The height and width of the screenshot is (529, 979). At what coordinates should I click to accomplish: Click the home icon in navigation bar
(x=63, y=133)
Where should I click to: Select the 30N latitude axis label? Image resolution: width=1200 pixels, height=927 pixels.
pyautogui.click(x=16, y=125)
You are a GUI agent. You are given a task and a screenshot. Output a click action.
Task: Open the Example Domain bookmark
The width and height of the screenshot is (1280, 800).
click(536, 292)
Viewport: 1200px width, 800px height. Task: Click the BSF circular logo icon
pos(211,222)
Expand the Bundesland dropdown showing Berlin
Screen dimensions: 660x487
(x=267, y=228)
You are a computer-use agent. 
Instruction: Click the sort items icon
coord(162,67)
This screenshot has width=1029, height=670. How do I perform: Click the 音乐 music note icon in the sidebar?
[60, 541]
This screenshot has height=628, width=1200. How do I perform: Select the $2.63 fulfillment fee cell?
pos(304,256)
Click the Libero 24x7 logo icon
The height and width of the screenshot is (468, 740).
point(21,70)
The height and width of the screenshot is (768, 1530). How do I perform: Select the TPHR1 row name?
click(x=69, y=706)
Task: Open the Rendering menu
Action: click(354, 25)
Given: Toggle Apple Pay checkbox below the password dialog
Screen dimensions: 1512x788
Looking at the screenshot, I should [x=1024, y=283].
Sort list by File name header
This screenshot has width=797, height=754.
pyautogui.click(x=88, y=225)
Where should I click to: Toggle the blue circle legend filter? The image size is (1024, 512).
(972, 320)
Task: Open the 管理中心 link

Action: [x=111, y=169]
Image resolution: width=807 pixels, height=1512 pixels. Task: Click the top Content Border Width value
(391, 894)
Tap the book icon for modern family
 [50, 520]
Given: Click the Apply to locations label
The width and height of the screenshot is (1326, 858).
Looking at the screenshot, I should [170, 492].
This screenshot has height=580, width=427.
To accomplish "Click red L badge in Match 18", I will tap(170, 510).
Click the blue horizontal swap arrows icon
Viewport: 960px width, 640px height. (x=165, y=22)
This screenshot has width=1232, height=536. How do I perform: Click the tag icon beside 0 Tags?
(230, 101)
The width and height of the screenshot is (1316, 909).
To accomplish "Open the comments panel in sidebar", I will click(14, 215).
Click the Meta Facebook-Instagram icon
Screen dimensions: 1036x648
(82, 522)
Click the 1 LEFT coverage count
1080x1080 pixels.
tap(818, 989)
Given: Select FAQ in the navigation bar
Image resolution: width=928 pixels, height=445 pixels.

- - -

> **Activity**
Nothing but the lines from the one holding "Given: Select FAQ in the navigation bar" through the end of the listing above should appear, each exactly as given.

> **Completed task**
Given: Select FAQ in the navigation bar
Image resolution: width=928 pixels, height=445 pixels.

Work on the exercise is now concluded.